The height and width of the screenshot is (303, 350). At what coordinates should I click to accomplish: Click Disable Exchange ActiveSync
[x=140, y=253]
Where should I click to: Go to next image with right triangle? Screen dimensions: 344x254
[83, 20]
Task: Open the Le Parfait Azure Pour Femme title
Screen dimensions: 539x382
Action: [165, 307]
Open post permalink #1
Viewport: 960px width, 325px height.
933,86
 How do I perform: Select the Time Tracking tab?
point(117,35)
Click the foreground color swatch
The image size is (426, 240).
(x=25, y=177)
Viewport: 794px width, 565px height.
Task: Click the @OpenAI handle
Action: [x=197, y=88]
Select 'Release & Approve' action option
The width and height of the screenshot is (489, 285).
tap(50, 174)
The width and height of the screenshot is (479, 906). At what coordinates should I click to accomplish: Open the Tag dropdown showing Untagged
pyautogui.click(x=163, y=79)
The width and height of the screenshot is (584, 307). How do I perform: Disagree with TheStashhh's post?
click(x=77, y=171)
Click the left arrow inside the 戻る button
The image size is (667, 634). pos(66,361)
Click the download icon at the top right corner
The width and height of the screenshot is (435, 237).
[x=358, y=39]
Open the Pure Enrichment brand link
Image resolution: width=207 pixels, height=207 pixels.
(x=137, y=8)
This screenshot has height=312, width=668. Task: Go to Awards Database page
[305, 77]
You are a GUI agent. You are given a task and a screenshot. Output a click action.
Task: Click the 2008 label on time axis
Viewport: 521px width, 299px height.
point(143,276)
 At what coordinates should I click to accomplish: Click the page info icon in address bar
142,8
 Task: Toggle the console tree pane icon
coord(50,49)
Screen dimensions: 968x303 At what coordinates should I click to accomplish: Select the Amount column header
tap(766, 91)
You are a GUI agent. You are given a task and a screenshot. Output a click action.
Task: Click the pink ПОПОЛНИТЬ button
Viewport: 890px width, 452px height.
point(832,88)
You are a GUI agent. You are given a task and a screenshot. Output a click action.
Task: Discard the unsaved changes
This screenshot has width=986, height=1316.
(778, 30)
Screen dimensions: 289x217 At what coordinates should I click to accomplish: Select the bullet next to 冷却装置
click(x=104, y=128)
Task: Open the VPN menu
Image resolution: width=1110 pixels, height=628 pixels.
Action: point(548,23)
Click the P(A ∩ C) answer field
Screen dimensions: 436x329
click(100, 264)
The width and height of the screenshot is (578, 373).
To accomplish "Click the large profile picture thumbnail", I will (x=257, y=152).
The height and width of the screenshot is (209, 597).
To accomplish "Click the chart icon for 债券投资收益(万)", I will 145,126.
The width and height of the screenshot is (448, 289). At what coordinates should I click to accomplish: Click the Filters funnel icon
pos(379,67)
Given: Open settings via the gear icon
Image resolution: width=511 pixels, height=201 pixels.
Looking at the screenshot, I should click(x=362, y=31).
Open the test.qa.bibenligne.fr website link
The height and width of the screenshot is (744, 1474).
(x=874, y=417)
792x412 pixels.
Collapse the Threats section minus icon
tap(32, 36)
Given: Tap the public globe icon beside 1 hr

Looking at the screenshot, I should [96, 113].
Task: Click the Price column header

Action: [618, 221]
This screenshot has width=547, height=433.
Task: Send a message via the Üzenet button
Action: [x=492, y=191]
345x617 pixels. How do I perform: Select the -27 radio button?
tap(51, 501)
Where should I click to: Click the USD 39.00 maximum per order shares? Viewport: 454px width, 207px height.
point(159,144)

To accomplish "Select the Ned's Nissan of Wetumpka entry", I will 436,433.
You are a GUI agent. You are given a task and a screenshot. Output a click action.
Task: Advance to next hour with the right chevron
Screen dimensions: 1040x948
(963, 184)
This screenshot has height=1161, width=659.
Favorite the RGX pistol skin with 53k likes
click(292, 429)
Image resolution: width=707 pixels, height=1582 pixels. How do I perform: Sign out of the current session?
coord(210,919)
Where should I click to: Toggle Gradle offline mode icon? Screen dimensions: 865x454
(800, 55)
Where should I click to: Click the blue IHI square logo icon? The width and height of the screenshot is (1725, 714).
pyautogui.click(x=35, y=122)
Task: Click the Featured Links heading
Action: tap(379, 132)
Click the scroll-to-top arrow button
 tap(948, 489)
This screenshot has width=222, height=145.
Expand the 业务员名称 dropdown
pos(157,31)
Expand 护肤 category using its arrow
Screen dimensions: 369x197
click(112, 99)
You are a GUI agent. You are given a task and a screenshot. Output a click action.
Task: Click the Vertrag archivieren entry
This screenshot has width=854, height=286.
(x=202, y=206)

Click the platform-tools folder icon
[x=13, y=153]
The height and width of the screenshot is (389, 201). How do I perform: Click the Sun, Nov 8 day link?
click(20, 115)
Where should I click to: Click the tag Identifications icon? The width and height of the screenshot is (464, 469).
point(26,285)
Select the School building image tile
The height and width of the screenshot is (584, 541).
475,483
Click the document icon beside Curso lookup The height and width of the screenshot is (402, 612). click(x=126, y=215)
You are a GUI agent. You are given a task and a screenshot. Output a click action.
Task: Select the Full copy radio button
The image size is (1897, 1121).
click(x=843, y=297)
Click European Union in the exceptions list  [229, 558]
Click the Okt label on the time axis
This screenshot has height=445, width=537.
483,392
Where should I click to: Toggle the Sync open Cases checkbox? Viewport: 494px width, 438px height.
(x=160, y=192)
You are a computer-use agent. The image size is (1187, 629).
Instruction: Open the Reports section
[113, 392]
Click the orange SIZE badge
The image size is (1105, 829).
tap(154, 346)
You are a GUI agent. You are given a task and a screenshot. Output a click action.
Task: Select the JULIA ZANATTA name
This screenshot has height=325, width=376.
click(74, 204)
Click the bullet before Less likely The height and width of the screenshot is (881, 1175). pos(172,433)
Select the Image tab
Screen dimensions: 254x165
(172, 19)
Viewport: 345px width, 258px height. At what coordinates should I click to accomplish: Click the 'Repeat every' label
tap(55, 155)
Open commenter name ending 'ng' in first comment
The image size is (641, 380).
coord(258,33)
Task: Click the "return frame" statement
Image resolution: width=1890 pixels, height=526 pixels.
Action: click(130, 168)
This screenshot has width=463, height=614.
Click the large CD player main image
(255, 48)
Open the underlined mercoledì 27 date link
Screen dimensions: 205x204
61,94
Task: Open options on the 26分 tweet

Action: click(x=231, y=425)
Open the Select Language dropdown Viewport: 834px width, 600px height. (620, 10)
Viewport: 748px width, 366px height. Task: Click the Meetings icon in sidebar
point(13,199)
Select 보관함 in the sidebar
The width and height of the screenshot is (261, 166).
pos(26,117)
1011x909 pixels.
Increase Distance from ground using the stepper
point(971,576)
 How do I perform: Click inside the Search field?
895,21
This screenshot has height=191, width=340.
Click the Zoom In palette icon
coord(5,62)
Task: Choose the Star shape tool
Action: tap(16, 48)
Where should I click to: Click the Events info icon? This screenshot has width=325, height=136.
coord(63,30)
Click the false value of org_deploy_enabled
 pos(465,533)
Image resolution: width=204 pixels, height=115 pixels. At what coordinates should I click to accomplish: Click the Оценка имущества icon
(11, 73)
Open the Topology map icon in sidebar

.....

- WHAT THE TASK REQUIRES
Transcribe every record above exactly.

- RESULT OF THIS TASK
The height and width of the screenshot is (303, 350). At what coordinates should I click to accomplish: Click Disable Exchange ActiveSync
[x=140, y=253]
Where should I click to: Go to next image with right triangle? Screen dimensions: 344x254
[83, 20]
Task: Open the Le Parfait Azure Pour Femme title
Screen dimensions: 539x382
Action: [165, 307]
Open post permalink #1
Viewport: 960px width, 325px height.
933,86
 How do I perform: Select the Time Tracking tab?
point(117,35)
Click the foreground color swatch
The image size is (426, 240).
(x=25, y=177)
Viewport: 794px width, 565px height.
Task: Click the @OpenAI handle
Action: [x=197, y=88]
Select 'Release & Approve' action option
The width and height of the screenshot is (489, 285).
tap(50, 174)
The width and height of the screenshot is (479, 906). At what coordinates should I click to accomplish: Open the Tag dropdown showing Untagged
pyautogui.click(x=163, y=79)
The width and height of the screenshot is (584, 307). How do I perform: Disagree with TheStashhh's post?
click(x=77, y=171)
Click the left arrow inside the 戻る button
The image size is (667, 634). pos(66,361)
Click the download icon at the top right corner
The width and height of the screenshot is (435, 237).
[x=358, y=39]
Open the Pure Enrichment brand link
Image resolution: width=207 pixels, height=207 pixels.
(x=137, y=8)
This screenshot has height=312, width=668. Task: Go to Awards Database page
[305, 77]
You are a GUI agent. You are given a task and a screenshot. Output a click action.
Task: Click the 2008 label on time axis
Viewport: 521px width, 299px height.
point(143,276)
 At what coordinates should I click to accomplish: Click the page info icon in address bar
142,8
 Task: Toggle the console tree pane icon
coord(50,49)
Screen dimensions: 968x303 At what coordinates should I click to accomplish: Select the Amount column header
tap(766, 91)
You are a GUI agent. You are given a task and a screenshot. Output a click action.
Task: Click the pink ПОПОЛНИТЬ button
Viewport: 890px width, 452px height.
point(832,88)
You are a GUI agent. You are given a task and a screenshot. Output a click action.
Task: Discard the unsaved changes
This screenshot has width=986, height=1316.
(778, 30)
Screen dimensions: 289x217 At what coordinates should I click to accomplish: Select the bullet next to 冷却装置
click(x=104, y=128)
Task: Open the VPN menu
Image resolution: width=1110 pixels, height=628 pixels.
Action: point(548,23)
Click the P(A ∩ C) answer field
Screen dimensions: 436x329
click(100, 264)
The width and height of the screenshot is (578, 373).
To accomplish "Click the large profile picture thumbnail", I will (x=257, y=152).
The height and width of the screenshot is (209, 597).
To accomplish "Click the chart icon for 债券投资收益(万)", I will 145,126.
The width and height of the screenshot is (448, 289). At what coordinates should I click to accomplish: Click the Filters funnel icon
pos(379,67)
Given: Open settings via the gear icon
Image resolution: width=511 pixels, height=201 pixels.
Looking at the screenshot, I should click(x=362, y=31).
Open the test.qa.bibenligne.fr website link
The height and width of the screenshot is (744, 1474).
(x=874, y=417)
792x412 pixels.
Collapse the Threats section minus icon
tap(32, 36)
Given: Tap the public globe icon beside 1 hr

Looking at the screenshot, I should [96, 113].
Task: Click the Price column header

Action: [618, 221]
This screenshot has width=547, height=433.
Task: Send a message via the Üzenet button
Action: [x=492, y=191]
345x617 pixels. How do I perform: Select the -27 radio button?
tap(51, 501)
Where should I click to: Click the USD 39.00 maximum per order shares? Viewport: 454px width, 207px height.
point(159,144)

To accomplish "Select the Ned's Nissan of Wetumpka entry", I will 436,433.
You are a GUI agent. You are given a task and a screenshot. Output a click action.
Task: Advance to next hour with the right chevron
Screen dimensions: 1040x948
(963, 184)
This screenshot has height=1161, width=659.
Favorite the RGX pistol skin with 53k likes
click(292, 429)
Image resolution: width=707 pixels, height=1582 pixels. How do I perform: Sign out of the current session?
coord(210,919)
Where should I click to: Toggle Gradle offline mode icon? Screen dimensions: 865x454
(800, 55)
Where should I click to: Click the blue IHI square logo icon? The width and height of the screenshot is (1725, 714).
pyautogui.click(x=35, y=122)
Task: Click the Featured Links heading
Action: tap(379, 132)
Click the scroll-to-top arrow button
 tap(948, 489)
This screenshot has width=222, height=145.
Expand the 业务员名称 dropdown
pos(157,31)
Expand 护肤 category using its arrow
Screen dimensions: 369x197
click(112, 99)
You are a GUI agent. You are given a task and a screenshot. Output a click action.
Task: Click the Vertrag archivieren entry
This screenshot has width=854, height=286.
(x=202, y=206)

Click the platform-tools folder icon
[x=13, y=153]
The height and width of the screenshot is (389, 201). How do I perform: Click the Sun, Nov 8 day link?
click(20, 115)
Where should I click to: Click the tag Identifications icon? The width and height of the screenshot is (464, 469).
point(26,285)
Select the School building image tile
The height and width of the screenshot is (584, 541).
475,483
Click the document icon beside Curso lookup The height and width of the screenshot is (402, 612). click(x=126, y=215)
You are a GUI agent. You are given a task and a screenshot. Output a click action.
Task: Select the Full copy radio button
The image size is (1897, 1121).
click(x=843, y=297)
Click European Union in the exceptions list  [229, 558]
Click the Okt label on the time axis
This screenshot has height=445, width=537.
483,392
Where should I click to: Toggle the Sync open Cases checkbox? Viewport: 494px width, 438px height.
(x=160, y=192)
You are a computer-use agent. The image size is (1187, 629).
Instruction: Open the Reports section
[113, 392]
Click the orange SIZE badge
The image size is (1105, 829).
tap(154, 346)
You are a GUI agent. You are given a task and a screenshot. Output a click action.
Task: Select the JULIA ZANATTA name
This screenshot has height=325, width=376.
click(74, 204)
Click the bullet before Less likely The height and width of the screenshot is (881, 1175). pos(172,433)
Select the Image tab
Screen dimensions: 254x165
(172, 19)
Viewport: 345px width, 258px height. At what coordinates should I click to accomplish: Click the 'Repeat every' label
tap(55, 155)
Open commenter name ending 'ng' in first comment
The image size is (641, 380).
coord(258,33)
Task: Click the "return frame" statement
Image resolution: width=1890 pixels, height=526 pixels.
Action: click(130, 168)
This screenshot has width=463, height=614.
Click the large CD player main image
(255, 48)
Open the underlined mercoledì 27 date link
Screen dimensions: 205x204
61,94
Task: Open options on the 26分 tweet

Action: click(x=231, y=425)
Open the Select Language dropdown Viewport: 834px width, 600px height. (620, 10)
Viewport: 748px width, 366px height. Task: Click the Meetings icon in sidebar
point(13,199)
Select 보관함 in the sidebar
The width and height of the screenshot is (261, 166).
pos(26,117)
1011x909 pixels.
Increase Distance from ground using the stepper
point(971,576)
 How do I perform: Click inside the Search field?
895,21
This screenshot has height=191, width=340.
Click the Zoom In palette icon
coord(5,62)
Task: Choose the Star shape tool
Action: tap(16, 48)
Where should I click to: Click the Events info icon? This screenshot has width=325, height=136.
coord(63,30)
Click the false value of org_deploy_enabled
 pos(465,533)
Image resolution: width=204 pixels, height=115 pixels. At what coordinates should I click to accomplish: Click the Оценка имущества icon
(11, 73)
Open the Topology map icon in sidebar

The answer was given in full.